Она отключила вызов, а я все продолжал смотреть на ее туфли.
- Давай сегодня закончим пораньше, ты не против? – и снова вопрос, отрицательный ответ на который, видимо, просто не может существовать, потому что Ино уже взяла в руки сумку. Мне оставалось лишь кивнуть. – Ты просто чудо! – она еще раз улыбнулась, а затем наклонилась и легко поцеловала в скулу ближе к глазам. После чего легко и быстро, прямо-таки летя на своих высоких итальянских каблуках, выпорхнула из мастерской.
Я так и остался сидеть на месте. Надо было закончить работу, но… Как ей удается быть такой? Такой простой и сложной одновременно? Да, умная. Да, красивая. Да, образованная. Но, по сути, обычная же девушка. Так что не так? Почему второй раз из-за ее контактов с другими представителями моего пола я зависаю и ничего не могу сделать? Еще и этот поцелуй…
При мысли о нем, скулу как огнем обожгло.

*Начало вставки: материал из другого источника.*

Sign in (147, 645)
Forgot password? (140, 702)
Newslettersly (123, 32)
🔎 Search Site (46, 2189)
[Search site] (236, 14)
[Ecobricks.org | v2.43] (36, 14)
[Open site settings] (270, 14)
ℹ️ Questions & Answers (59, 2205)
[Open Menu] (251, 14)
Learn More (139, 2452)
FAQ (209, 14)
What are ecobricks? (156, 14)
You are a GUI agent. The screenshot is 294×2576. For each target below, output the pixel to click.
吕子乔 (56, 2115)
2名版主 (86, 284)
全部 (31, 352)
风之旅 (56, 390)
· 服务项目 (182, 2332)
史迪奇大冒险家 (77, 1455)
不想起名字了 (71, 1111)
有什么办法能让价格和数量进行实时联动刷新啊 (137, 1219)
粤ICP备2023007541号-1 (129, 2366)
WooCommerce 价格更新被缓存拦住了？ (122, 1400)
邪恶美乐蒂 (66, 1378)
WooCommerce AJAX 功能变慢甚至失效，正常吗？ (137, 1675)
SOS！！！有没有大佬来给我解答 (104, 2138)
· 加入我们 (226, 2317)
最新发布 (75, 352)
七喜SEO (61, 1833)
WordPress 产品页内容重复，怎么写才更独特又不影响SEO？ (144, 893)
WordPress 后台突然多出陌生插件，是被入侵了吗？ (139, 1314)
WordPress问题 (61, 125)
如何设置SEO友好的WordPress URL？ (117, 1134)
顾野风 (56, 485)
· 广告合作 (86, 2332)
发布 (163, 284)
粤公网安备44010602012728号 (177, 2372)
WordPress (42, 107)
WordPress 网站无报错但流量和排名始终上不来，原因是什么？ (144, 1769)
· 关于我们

С новой недели в Академии я не появлялся. Скоро должен был начаться сезон дождей, потому преподаватели всегда старались использовать конец мая и начало июня для выездов на природу. Приходилось по часу-полтора ездить за город каждый день. В понедельник мы вернулись около семи часов, и в первые минуты пребывания в городе я старался не сорваться в Академию. Конечно, Ино не стала бы ждать лишних два часа. Она наверняка пошла в деканат, где дочери главного спонсора любезно сообщили, что у нас начались выезды. Предупредить раньше я ее не мог, ведь в пятницу вечером она просто убежала к этому своему Саске. Все выходные я думал, как можно совместить учебные и наши занятия, но сегодня понял, что никак и это, наверное, даже лучший вариант. В конце концов, людей я стал рисовать более чем приемлемо, так что стоило признать, что надо заканчивать с нашими встречами и чем быстрее, тем лучше.
Еще несколько дней прошло без происшествий. Май закончился, начался июнь. Все вокруг, особенно за городом, цвело и звенело. Природа дарила нам такое буйство красок, оттенков, теней и полутеней, что я в который раз попал под влияние импрессионистов. Но несмотря на всю переменчивость и игру света, природа всегда оставалась и остается единственно вечным вдохновителем для нас, художников, потому что в ней заложена божественная красота и гармония.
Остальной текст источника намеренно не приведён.